◆ REQUIREMENTS ◆
Repeat everything from the start of the records down to the line containing "I want to click on close, so", swapping "Describe" for "Explain" and leaving all else unchanged.

◆ INPUT MATERIAL ◆
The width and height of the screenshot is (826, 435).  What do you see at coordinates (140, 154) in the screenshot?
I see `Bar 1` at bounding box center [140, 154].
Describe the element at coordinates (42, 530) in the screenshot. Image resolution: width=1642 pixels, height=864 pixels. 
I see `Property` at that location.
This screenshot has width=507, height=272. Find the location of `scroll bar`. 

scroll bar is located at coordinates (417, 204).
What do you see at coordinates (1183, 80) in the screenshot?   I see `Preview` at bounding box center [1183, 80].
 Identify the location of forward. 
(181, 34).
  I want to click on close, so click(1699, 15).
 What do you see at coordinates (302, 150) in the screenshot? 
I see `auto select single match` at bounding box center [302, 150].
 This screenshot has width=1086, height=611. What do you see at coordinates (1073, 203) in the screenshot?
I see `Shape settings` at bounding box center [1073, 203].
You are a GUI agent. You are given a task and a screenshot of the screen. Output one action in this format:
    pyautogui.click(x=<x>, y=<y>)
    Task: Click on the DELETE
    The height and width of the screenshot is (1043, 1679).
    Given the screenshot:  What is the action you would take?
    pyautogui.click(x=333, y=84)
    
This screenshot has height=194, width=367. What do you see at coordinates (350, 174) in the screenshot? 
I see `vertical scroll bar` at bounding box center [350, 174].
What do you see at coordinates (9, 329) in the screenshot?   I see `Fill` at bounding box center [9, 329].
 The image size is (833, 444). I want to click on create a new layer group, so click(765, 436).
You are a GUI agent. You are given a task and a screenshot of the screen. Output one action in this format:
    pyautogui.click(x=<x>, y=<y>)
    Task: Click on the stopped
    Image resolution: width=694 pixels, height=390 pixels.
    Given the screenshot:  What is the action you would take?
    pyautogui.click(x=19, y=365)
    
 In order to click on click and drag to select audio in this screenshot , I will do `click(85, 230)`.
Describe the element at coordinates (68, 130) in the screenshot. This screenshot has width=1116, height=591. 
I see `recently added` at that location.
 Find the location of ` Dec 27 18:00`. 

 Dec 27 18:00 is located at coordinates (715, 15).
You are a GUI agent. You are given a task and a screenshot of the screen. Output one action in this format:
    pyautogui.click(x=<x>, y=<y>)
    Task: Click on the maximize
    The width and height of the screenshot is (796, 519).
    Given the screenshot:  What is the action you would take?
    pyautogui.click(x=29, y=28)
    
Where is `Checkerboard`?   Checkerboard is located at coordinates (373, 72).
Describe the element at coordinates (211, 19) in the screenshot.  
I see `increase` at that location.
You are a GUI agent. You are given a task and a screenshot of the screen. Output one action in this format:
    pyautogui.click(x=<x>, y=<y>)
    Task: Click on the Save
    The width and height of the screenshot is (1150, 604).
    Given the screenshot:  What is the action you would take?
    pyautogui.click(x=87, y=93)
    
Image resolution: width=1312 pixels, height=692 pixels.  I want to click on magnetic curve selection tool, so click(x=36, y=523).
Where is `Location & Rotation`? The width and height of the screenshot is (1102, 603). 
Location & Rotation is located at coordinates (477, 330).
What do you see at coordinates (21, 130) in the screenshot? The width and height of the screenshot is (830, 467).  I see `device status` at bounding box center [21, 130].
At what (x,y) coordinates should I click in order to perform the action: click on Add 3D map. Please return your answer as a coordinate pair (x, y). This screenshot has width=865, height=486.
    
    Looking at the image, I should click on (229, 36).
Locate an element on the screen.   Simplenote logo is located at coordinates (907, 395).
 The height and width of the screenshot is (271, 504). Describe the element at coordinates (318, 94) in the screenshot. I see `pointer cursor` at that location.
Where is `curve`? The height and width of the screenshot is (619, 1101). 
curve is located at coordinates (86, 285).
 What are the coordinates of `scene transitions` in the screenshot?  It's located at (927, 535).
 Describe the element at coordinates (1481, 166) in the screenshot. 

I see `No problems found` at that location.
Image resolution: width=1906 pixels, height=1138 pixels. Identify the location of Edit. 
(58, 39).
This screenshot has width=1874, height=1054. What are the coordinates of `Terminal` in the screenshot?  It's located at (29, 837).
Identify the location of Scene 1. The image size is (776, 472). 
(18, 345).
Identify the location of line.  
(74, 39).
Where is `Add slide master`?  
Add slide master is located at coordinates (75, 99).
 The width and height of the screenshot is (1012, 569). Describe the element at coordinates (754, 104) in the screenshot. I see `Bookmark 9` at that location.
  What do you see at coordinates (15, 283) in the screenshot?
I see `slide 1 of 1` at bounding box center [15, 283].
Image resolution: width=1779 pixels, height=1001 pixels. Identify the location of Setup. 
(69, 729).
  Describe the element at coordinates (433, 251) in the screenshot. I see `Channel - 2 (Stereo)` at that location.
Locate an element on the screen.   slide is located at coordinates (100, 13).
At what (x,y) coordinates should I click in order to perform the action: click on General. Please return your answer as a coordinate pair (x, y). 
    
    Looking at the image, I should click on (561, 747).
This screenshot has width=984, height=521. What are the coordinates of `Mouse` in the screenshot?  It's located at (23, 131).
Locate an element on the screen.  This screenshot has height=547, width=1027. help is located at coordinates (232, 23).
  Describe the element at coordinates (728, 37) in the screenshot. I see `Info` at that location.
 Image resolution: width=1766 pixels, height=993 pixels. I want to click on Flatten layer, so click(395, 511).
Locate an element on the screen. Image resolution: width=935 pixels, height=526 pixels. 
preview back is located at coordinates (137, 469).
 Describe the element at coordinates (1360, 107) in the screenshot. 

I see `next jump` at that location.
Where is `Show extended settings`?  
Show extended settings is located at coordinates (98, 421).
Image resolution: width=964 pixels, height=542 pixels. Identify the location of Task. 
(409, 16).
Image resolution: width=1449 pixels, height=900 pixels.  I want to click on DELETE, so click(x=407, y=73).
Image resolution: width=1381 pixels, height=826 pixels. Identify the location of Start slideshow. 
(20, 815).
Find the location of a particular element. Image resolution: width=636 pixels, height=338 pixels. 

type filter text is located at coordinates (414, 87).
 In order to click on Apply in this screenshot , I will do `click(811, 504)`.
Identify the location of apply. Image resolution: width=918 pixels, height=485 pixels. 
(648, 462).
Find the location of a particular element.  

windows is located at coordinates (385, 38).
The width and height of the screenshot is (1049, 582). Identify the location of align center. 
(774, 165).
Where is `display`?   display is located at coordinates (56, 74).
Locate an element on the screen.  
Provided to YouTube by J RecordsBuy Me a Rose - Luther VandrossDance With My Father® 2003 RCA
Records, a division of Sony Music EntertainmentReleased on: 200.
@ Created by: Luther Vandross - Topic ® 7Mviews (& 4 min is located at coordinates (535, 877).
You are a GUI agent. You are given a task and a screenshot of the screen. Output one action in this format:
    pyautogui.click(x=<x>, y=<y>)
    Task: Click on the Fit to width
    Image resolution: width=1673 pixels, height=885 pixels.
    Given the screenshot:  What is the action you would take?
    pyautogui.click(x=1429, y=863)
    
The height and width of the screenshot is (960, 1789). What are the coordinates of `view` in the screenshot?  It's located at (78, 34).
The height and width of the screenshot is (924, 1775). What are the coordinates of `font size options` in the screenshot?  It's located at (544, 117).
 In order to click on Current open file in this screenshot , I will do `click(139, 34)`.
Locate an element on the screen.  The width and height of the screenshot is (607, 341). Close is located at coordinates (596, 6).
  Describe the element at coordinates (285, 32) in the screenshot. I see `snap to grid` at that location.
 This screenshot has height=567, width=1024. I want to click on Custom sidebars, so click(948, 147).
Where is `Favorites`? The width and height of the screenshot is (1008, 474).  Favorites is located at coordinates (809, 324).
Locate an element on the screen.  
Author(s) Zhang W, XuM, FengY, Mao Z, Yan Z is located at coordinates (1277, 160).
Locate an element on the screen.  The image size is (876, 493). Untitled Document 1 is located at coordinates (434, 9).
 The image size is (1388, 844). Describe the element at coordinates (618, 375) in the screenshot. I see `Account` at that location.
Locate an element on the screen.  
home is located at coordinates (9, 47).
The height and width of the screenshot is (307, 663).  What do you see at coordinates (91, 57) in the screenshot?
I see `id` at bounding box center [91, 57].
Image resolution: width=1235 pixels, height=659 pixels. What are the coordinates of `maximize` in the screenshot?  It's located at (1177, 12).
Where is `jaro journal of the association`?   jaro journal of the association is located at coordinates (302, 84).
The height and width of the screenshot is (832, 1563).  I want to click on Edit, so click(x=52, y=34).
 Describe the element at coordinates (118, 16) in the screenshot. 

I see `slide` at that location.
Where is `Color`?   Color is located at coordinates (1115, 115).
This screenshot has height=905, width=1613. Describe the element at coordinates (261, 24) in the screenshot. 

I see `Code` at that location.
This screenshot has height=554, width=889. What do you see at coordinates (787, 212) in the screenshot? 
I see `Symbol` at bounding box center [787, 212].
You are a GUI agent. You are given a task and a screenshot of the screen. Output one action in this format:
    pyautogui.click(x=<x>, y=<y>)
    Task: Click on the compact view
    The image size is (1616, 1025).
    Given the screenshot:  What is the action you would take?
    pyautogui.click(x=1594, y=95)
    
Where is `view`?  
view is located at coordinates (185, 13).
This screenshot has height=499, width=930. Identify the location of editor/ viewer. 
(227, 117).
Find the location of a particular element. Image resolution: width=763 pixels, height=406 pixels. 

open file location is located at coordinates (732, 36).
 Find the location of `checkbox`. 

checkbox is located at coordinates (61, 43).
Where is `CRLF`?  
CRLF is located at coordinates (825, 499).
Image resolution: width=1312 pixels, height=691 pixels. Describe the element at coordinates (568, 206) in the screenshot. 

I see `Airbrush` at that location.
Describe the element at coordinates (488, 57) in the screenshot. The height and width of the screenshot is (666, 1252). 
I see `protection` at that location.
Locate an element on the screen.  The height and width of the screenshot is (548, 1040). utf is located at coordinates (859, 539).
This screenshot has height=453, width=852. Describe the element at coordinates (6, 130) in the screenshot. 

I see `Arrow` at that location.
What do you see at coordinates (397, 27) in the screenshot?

◆ EXERCISE RESPONSE ◆
The width and height of the screenshot is (826, 435).  What do you see at coordinates (140, 154) in the screenshot?
I see `Bar 1` at bounding box center [140, 154].
Explain the element at coordinates (42, 530) in the screenshot. Image resolution: width=1642 pixels, height=864 pixels. 
I see `Property` at that location.
This screenshot has width=507, height=272. Find the location of `scroll bar`. 

scroll bar is located at coordinates (417, 204).
What do you see at coordinates (1183, 80) in the screenshot?   I see `Preview` at bounding box center [1183, 80].
 Identify the location of forward. 
(181, 34).
  I want to click on close, so click(1699, 15).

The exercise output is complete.